From left: James Williams, Dr. Gregory McNeal; Brendan Schulman; Charles Tobin; and Peter Lee
The session mainly centered on critiques of the FAA’s rulemaking decisions, including its interpretation of Section 333. Mr. Williams handled the slings and arrows with grace, and provided some plausible – if not completely satisfactory – explanations of the FAA’s thinking on various issues.
One of the primary themes was the FAA’s claim that it lacks statutory flexibility on interpreting its mandate under the FMRA. Mr. Williams noted that he is not an attorney, so he relies on what his legal staff tells him. He said that Congress made the decision to define sUAS as “aircraft,” which in turn brings all UAS under the existing FAR framework until new rules can be crafted. That is why, he said, the FAA has no flexibility under Section 333 to waive the airman certification requirement.
The lawyers on the panel expressed their disagreement, and during Q&A I pointed out that the Chevron doctrine gave the FAA a lot more latitude than it was claiming. But of course, Mr. Williams didn’t come here to be persuaded to change the FAA’s mind, but to explain the FAA’s point of view.

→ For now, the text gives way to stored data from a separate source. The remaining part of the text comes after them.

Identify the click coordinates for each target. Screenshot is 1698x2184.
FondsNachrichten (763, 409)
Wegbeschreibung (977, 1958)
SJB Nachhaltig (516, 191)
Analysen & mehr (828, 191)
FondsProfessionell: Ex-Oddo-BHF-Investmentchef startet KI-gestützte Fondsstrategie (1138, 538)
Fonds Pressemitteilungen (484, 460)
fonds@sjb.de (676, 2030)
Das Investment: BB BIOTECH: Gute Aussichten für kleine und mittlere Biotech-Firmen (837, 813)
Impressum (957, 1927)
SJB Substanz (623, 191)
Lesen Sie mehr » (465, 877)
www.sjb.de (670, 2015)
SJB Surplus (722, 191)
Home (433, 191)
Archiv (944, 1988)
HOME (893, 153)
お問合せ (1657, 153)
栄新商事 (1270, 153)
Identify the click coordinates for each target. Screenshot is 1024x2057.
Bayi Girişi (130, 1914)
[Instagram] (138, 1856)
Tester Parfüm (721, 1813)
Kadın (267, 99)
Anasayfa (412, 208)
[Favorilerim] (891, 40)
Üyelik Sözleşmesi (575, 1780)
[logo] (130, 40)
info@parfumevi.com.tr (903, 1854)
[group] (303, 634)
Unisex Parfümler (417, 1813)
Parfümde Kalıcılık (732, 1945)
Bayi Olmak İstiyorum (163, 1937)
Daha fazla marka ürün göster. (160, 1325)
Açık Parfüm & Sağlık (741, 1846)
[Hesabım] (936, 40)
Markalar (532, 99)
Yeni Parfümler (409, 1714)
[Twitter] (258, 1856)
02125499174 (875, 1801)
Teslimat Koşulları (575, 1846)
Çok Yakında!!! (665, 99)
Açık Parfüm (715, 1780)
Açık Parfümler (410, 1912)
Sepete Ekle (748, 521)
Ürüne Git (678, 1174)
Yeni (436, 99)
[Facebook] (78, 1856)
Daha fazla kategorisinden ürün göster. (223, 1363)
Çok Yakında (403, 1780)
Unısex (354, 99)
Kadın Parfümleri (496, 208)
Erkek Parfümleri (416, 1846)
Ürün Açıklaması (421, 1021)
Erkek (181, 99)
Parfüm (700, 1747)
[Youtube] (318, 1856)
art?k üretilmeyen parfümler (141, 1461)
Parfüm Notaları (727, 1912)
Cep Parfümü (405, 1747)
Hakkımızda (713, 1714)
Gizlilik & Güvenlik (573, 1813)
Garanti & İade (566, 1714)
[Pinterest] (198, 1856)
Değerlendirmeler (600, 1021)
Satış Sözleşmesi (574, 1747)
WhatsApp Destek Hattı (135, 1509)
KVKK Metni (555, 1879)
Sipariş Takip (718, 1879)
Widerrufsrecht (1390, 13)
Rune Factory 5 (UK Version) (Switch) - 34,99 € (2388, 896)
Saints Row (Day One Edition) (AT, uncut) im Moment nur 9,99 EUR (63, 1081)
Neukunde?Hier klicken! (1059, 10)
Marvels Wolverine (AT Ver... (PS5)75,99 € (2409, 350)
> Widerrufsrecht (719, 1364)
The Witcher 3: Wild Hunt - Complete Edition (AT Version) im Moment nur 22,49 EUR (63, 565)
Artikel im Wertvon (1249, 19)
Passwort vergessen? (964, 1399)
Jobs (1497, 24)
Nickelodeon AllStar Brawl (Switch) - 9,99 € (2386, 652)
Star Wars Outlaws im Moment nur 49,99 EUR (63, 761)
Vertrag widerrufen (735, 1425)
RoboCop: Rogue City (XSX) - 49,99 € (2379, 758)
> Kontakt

One of the more interesting comments came when Mr. Williams was asked about the FAA’s broad definition of “navigable airspace” for purposes of sUAS. He said, first, navigable airspace is wherever an aircraft can safely operate. Second, because Congress chose to define sUAS as “aircraft” in the FMRA, anywhere a small drone could fly safely was therefore navigable airspace.
A clever bit of circular reasoning. But there you have it.
The panel also discussed the proposed microdrone rule that Brendan Schulman filed on behalf of the UAS America Fund. The debate focused on the issue of whether a small drone of less than three pounds posed a genuine risk to aircraft. Mr. Schulman pointed out that, in the opinion of his client’s expert, that sort of mass was equivalent to a medium-sized bird. The data we have on bird strikes indicates that such a mass poses no unusual threat to manned aircraft.
Mr. Williams rebutted that mass is just one aspect of the equation, the other is kinetic energy. He said that the FAA has been diligently search for available data on this question, but have so far come up empty. (I suggested that someone should rent Boeing’s “chicken cannon”. Williams said that he has actually looked into that, but that it would be too much money for his budget.)
Finally, readers will want to know of any new insight into the timeline for publishing a final sUAS rule. Williams said that the FAA was pleasantly surprised by the manageable number of comments – somewhere in the range of 4,700. This bodes well for having a final rule published by next year.